## Written request
Reproduce word for word the items from the line containing "Collapse Automatic licenses" through the line containing "[x=62, y=397]", including both of those lines.

## Data for processing
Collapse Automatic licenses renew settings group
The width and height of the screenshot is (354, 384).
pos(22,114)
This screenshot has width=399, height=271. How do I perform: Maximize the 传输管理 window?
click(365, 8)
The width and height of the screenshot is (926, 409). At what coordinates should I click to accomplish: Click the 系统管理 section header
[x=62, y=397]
---
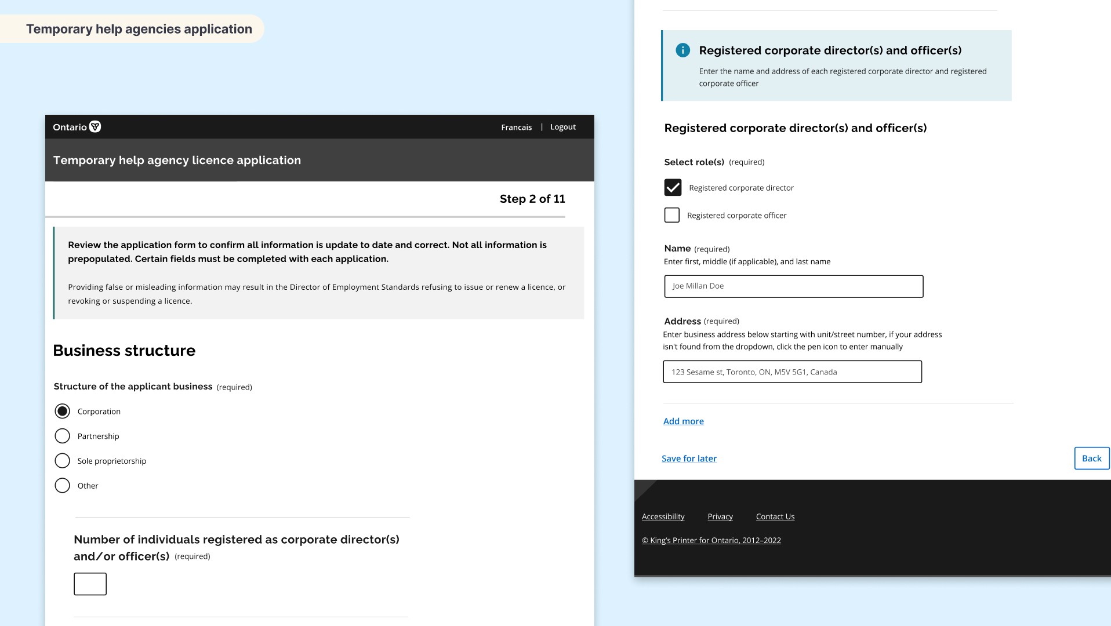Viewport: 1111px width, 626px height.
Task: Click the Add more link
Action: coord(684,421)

## Solution for this exercise
Collapse Automatic licenses renew settings group
The width and height of the screenshot is (354, 384).
pos(22,114)
This screenshot has width=399, height=271. How do I perform: Maximize the 传输管理 window?
click(365, 8)
The width and height of the screenshot is (926, 409). At what coordinates should I click to accomplish: Click the 系统管理 section header
[x=62, y=397]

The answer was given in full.